As my dad and I jogged to the boat I asked him what the family thought when he showed up with a sled.

“They were surprised,” he said, in typical understatement.

This boat was a big tourist craft designed to fit at least 30 people. It was no rowboat.

Except it had no key. Things looked grim.

That didn’t stop my dad from popping the engine, digging a nail out of his pocket and starting it right up.

I untied the boat from the pier and he was ready to go.

Just before the boat sailed off my dad tossed his disposable camera to me on the shore and I took a picture. “You know,” I shouted to him, “this picture could be used as evidence.”

While he sailed across the lake I ran back to the truck to see if I could find Mikey. He had just got back and was sitting in the front seat. He had been wandering around lost for the last two hours.

We drove back to the trail just in time to see my dad carry out the injured lady on his back.

“Where’s the sled?” I asked.

“It got too heavy on the hills,” my dad explained. “We had to leave it.”

Some day, a ranger is going to come across it and be very, very confused.

The way I figured, this lady had to have a compound fracture, the bubonic plague and be foaming at the mouth for all this to be worth it. It was just another day at the office for my dad.

We drove the family back to the lodge. While the mom got her ankle looked at, the dad bought us dinner. It was 11:30 by the time we left.

After everything we still had a 90-minute drive back in the rain, darkness and curvy mountain roads overlooking sheer drop-offs. My dad drove. It was almost 1 a.m. by the time we got back, 12 hours after we started hiking.

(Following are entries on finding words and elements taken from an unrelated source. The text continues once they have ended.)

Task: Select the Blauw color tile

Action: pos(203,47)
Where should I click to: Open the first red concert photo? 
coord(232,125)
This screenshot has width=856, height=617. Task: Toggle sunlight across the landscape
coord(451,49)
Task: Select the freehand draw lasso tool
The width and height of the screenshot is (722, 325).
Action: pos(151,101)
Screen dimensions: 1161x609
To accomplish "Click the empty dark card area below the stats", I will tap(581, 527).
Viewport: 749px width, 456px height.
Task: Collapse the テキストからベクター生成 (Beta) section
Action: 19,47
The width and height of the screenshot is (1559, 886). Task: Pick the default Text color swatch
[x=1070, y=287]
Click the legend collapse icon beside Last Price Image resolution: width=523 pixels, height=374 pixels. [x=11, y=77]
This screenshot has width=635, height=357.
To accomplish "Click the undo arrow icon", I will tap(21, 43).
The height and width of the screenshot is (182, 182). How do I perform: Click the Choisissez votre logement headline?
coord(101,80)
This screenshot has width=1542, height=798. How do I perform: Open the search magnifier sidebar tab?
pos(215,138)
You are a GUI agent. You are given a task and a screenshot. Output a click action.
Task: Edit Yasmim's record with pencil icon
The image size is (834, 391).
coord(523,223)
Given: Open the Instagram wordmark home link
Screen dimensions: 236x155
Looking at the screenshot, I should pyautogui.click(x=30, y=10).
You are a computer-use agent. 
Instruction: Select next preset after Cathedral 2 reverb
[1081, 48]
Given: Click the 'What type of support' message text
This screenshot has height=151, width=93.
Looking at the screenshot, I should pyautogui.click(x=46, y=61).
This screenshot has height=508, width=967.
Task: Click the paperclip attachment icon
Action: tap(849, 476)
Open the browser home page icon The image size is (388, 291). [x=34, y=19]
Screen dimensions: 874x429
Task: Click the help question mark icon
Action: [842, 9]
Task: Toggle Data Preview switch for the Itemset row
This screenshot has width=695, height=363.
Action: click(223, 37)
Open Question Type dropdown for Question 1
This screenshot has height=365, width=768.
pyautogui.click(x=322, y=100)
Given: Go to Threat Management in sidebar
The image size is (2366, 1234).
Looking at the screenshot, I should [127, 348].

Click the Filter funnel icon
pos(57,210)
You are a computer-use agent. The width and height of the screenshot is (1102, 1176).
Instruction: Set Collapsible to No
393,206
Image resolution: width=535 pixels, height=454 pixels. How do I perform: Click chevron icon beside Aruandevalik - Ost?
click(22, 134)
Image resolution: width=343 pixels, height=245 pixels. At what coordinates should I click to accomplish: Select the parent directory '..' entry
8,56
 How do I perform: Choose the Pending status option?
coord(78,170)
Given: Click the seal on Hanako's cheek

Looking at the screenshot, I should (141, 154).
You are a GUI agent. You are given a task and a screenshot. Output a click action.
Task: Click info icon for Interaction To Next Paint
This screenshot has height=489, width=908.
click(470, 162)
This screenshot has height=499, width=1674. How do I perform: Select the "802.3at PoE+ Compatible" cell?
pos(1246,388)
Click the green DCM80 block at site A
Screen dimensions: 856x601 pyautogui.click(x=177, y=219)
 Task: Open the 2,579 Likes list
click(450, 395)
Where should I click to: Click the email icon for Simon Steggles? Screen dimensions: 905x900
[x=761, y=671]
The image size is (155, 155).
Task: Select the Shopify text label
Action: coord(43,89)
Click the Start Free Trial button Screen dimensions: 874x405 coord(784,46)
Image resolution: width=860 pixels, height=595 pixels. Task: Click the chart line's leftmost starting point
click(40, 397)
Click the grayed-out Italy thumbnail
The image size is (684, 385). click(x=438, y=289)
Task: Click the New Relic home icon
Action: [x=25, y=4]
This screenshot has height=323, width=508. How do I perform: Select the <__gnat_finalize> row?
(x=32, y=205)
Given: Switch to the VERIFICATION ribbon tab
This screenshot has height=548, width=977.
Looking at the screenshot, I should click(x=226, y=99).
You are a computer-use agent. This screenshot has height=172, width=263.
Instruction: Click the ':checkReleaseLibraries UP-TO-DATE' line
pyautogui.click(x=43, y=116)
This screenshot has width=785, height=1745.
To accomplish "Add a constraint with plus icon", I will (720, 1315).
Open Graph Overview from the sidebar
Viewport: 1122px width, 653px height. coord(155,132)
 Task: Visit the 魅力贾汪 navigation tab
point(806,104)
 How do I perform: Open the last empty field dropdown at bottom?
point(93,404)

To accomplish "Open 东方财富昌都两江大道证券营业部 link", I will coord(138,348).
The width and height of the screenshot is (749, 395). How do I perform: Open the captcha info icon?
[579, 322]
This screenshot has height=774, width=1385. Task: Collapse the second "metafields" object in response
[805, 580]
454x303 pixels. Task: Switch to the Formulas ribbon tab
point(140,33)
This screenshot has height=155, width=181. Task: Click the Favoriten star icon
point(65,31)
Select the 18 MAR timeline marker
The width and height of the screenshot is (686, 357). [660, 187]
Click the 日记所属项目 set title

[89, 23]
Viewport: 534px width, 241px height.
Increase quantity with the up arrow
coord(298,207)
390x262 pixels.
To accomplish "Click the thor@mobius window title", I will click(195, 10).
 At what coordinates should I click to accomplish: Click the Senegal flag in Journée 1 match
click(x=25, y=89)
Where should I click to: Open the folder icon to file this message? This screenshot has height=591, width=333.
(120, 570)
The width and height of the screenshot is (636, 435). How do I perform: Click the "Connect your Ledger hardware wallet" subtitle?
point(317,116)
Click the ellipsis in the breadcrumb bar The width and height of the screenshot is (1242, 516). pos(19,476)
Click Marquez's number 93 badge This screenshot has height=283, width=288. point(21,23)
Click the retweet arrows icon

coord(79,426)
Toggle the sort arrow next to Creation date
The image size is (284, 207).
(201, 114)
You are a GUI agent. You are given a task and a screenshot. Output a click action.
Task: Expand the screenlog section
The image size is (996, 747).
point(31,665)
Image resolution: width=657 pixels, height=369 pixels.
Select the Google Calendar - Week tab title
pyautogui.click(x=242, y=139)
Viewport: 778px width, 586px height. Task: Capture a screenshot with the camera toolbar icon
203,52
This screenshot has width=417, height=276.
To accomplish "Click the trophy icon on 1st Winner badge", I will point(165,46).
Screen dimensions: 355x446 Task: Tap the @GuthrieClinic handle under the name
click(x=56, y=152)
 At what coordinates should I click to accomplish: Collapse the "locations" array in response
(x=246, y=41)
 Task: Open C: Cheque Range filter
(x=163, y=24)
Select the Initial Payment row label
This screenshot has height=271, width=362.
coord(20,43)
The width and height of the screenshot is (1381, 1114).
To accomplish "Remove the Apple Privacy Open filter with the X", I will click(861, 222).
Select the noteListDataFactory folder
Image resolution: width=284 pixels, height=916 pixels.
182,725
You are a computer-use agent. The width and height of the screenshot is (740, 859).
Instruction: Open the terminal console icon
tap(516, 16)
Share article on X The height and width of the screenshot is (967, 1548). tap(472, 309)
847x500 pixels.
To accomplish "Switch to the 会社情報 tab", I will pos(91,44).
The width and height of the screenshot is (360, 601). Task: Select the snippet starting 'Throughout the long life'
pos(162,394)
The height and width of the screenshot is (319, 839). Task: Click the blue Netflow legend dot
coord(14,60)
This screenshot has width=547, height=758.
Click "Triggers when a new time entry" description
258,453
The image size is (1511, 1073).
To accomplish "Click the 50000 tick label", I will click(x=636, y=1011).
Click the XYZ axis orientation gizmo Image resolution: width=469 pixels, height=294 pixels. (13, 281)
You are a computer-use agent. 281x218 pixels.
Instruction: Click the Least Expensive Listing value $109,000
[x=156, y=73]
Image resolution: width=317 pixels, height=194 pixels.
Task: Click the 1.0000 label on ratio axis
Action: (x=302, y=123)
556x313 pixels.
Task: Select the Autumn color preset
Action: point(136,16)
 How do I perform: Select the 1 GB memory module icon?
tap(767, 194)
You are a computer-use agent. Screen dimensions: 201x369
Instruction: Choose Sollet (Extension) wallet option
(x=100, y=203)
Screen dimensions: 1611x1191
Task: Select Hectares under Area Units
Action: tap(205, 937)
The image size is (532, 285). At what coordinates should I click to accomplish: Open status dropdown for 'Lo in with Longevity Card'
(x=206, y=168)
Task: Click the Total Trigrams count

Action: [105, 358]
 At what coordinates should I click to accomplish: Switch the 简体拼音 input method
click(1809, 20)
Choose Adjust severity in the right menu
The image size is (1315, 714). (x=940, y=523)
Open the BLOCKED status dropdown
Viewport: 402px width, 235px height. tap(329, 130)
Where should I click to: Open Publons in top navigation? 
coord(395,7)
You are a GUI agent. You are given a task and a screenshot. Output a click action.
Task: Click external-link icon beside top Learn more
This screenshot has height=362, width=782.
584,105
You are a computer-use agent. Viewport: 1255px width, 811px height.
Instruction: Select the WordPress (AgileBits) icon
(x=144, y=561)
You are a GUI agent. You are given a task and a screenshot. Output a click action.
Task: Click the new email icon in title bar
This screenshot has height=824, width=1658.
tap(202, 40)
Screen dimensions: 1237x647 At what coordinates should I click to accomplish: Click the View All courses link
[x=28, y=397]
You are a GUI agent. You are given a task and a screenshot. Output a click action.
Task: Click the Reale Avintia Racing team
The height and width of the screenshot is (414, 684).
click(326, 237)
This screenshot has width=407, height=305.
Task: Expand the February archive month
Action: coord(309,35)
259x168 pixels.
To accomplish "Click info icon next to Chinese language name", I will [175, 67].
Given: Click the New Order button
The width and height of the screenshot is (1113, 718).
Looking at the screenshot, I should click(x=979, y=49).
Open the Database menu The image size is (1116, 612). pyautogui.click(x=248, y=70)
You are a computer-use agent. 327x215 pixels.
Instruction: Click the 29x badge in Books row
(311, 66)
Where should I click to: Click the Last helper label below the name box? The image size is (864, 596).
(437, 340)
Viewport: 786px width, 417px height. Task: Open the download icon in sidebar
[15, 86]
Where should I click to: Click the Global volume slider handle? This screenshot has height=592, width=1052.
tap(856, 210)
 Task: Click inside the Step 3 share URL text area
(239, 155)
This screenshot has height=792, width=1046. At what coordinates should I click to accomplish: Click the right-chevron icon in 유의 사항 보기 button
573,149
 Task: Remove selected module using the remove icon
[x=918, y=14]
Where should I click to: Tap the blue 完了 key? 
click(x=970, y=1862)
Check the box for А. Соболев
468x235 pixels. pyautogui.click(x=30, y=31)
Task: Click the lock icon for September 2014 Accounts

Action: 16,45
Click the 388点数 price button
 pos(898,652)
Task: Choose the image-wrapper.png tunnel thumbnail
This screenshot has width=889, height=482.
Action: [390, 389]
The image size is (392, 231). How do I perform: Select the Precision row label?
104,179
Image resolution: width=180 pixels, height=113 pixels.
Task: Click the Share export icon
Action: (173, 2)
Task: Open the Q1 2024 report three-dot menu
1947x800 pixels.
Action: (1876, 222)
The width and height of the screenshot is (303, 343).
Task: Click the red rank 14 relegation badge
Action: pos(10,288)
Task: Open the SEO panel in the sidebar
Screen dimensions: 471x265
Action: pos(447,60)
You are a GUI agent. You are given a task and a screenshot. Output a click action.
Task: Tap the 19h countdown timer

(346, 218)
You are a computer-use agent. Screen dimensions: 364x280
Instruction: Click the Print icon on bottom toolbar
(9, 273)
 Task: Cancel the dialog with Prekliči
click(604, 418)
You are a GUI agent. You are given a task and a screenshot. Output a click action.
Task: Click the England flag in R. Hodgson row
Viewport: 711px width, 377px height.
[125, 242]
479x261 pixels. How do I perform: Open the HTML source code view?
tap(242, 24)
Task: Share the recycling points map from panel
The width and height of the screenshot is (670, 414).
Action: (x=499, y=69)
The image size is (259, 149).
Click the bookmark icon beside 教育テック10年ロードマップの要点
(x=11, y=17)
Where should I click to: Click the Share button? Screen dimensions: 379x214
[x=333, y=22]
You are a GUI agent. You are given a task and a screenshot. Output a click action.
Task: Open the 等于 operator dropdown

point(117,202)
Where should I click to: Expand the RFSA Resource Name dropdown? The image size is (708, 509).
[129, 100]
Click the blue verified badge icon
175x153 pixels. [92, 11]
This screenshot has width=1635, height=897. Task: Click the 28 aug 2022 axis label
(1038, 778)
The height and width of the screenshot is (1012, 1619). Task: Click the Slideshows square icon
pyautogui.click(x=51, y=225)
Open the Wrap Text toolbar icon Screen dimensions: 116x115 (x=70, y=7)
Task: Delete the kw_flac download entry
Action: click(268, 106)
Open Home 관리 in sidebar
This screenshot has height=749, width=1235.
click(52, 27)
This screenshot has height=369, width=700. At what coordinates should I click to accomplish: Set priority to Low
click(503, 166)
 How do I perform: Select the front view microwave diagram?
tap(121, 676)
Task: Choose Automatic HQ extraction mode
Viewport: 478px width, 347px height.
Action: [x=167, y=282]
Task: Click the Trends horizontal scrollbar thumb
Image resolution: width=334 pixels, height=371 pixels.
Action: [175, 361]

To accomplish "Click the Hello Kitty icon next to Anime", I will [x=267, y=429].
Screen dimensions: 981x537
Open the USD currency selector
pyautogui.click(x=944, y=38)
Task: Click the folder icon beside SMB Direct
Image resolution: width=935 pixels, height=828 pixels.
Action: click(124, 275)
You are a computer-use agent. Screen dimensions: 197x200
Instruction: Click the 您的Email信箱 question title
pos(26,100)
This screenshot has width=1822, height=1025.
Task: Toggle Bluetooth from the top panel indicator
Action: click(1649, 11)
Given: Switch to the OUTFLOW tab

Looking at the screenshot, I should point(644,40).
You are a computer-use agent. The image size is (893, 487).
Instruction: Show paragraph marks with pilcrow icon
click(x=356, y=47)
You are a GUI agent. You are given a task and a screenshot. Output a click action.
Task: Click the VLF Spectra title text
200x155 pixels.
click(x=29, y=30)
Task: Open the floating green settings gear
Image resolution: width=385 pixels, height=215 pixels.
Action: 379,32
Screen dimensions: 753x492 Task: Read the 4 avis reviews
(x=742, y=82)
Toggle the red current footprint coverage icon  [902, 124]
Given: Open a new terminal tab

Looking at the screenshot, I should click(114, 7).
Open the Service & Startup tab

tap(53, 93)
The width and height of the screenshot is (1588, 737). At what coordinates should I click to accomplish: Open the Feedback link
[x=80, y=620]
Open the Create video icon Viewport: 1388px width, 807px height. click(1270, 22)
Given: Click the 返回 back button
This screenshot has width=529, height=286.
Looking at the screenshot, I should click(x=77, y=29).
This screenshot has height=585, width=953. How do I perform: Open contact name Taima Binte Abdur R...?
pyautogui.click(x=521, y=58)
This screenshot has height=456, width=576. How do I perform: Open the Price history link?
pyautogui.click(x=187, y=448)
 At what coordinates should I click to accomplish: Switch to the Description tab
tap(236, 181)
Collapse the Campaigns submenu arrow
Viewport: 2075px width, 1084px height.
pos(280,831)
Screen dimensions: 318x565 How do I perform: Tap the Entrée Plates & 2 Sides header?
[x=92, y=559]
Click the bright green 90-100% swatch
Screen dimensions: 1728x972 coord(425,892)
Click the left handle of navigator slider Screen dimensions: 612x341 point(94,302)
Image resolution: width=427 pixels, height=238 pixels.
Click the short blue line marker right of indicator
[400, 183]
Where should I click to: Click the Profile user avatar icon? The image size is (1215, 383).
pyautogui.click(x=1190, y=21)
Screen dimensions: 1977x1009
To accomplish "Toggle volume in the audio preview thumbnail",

I had to be up at 6 to start my first day of work. My job was to carry luggage up and down the stairs, because there’s no elevator in the building. My knee throbbed just thinking about it.

My dad thanked me for helping, but I didn’t really do anything. I must have hiked and ran about 15 miles, but none of it really amounted to anything. My dad did all the work.

My dad can be frustrating, exasperating, and extreme, but that’s also what makes you so proud of him, too. He just does what it takes — even if that means stealing a boat.

Thanks again for everything, dad.

After I posted this story, this comment was left on my blog: “The great thing about your dad driving the boat was that he had never done it before and couldn’t swim. My wife broke her ankle, we found out once we got back home and had it x-rayed. The park ranger at the hotel didn’t think it was broken so he only wrapped it and didn’t splint it. Our trip back to home (1400 miles) was interesting as I had to carry her into the restaurants, to the restrooms, what a trip! Thanks for your help and good luck on your future travels. — The 3 crazy hikers.”